Bone mineral density, osteoporosis, and osteoporotic fractures: a genome-wide association study

Abstract

Background: Osteoporosis is diagnosed by the measurement of bone mineral density, which is a highly heritable and multifactorial trait. We aimed to identify genetic loci that are associated with bone mineral density.

Methods: In this genome-wide association study, we identified the most promising of 314 075 single nucleotide polymorphisms (SNPs) in 2094 women in a UK study. We then tested these SNPs for replication in 6463 people from three other cohorts in western Europe. We also investigated allelic expression in lymphoblast cell lines. We tested the association between the replicated SNPs and osteoporotic fractures with data from two studies.

Findings: We identified genome-wide evidence for an association between bone mineral density and two SNPs (p<5x10(-8)). The SNPs were rs4355801, on chromosome 8, near to the TNFRSF11B (osteoprotegerin) gene, and rs3736228, on chromosome 11 in the LRP5 (lipoprotein-receptor-related protein) gene. A non-synonymous SNP in the LRP5 gene was associated with decreased bone mineral density (rs3736228, p=6.3x10(-12) for lumbar spine and p=1.9x10(-4) for femoral neck) and an increased risk of both osteoporotic fractures (odds ratio [OR] 1.3, 95% CI 1.09-1.52, p=0.002) and osteoporosis (OR 1.3, 1.08-1.63, p=0.008). Three SNPs near the TNFRSF11B gene were associated with decreased bone mineral density (top SNP, rs4355801: p=7.6x10(-10) for lumbar spine and p=3.3x10(-8) for femoral neck) and increased risk of osteoporosis (OR 1.2, 95% CI 1.01-1.42, p=0.038). For carriers of the risk allele at rs4355801, expression of TNFRSF11B in lymphoblast cell lines was halved (p=3.0x10(-6)). 1883 (22%) of 8557 people were at least heterozygous for these risk alleles, and these alleles had a cumulative association with bone mineral density (trend p=2.3x10(-17)). The presence of both risk alleles increased the risk of osteoporotic fractures (OR 1.3, 1.08-1.63, p=0.006) and this effect was independent of bone mineral density.

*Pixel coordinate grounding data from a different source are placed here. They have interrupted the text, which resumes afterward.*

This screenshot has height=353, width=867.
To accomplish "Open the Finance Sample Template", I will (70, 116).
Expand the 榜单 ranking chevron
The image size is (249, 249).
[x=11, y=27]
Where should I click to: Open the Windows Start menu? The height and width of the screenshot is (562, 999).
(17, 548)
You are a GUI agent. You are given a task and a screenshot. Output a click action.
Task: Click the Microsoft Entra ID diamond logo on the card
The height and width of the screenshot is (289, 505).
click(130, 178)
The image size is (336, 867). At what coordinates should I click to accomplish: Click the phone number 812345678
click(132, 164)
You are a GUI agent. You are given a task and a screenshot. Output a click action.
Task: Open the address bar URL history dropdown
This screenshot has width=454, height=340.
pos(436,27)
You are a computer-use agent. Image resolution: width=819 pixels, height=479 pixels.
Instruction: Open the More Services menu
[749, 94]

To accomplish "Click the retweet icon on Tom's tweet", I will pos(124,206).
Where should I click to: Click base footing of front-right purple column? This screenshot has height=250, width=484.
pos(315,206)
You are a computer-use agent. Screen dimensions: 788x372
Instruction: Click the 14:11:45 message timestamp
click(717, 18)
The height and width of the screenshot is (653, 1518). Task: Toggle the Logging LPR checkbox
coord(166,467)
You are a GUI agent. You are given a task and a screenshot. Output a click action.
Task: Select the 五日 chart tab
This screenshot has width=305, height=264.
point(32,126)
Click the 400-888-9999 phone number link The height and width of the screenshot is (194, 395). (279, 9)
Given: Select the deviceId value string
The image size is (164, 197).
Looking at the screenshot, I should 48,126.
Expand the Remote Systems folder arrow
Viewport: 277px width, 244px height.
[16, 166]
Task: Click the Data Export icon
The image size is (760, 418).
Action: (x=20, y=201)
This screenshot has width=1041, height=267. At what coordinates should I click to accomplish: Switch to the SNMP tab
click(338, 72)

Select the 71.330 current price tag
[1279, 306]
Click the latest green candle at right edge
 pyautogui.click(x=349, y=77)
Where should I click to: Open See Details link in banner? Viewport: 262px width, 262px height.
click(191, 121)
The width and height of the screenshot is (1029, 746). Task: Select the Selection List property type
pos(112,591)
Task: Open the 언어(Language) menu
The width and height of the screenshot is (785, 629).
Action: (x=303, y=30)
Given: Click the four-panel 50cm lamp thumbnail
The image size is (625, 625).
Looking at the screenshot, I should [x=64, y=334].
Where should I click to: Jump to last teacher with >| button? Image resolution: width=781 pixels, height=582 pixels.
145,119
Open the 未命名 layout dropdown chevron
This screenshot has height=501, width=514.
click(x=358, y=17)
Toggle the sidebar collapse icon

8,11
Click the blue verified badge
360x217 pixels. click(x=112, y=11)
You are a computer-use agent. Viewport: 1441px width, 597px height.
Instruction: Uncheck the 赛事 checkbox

Interpretation: Two gene variants of key biological proteins increase the risk of osteoporosis and osteoporotic fracture. The combined effect of these risk alleles on fractures is similar to that of most well-replicated environmental risk factors, and they are present in more than one in five white people, suggesting a potential role in screening.

Figure 1

Study design SNP=single nucleotide polymorphism. *TwinsUK Discovery cohort. †Subsample of the Rotterdam cohort. ‡TwinsUK replication cohort, Chingford cohort, and the remainder of the Rotterdam cohort. §Rotterdam fracture cohort. ¶Chingford fracture cohort.

Figure 2

Association of single nucleotide polymorphisms at LRP5 with bone mineral density in the lumbar spine (A) Negative log p values for associations between the SNP, rs3736228, and bone mineral density are plotted against chromosomal position. (B) Annotated reference sequence genes by chromosomal position (according to the US National Centre for Biotechnology Information). (C) Linkage disequilibrium in GOLD heatmap Haploview 4.0 colour scheme. SNP rs3736228 represents data from all cohorts. Details of all SNPs are in webtable 3.

Figure 3

Association of single nucleotide polymorphisms near the osteoprotegerin gene (TNFRSF11B) and bone mineral density at lumbar spine (A) Negative log p values for associations between the SNP, rs4355801, and bone mineral density are plotted against chromosomal position. (B) Annotated reference sequence genes by chromosomal position (according to the US National Center for Biotechnology Information). (C) Linkage disequilibrium in GOLD heatmap Haploview 4.0 colour scheme. SNPs rs4355801, rs6469792, and rs6469804 represent data from all cohorts. Details of all SNPs in this figure are in webtable 3.

Figure 4

Bone mineral density and number of risk alleles at TNFRSF11B (rs6469792) and LRP5 (rs3736228) Bone mineral density at (A) lumbar spine and (B) femoral neck. Vertical bars represent standard errors. p value is from the non-parametric trend test. The data represent all cohorts studied.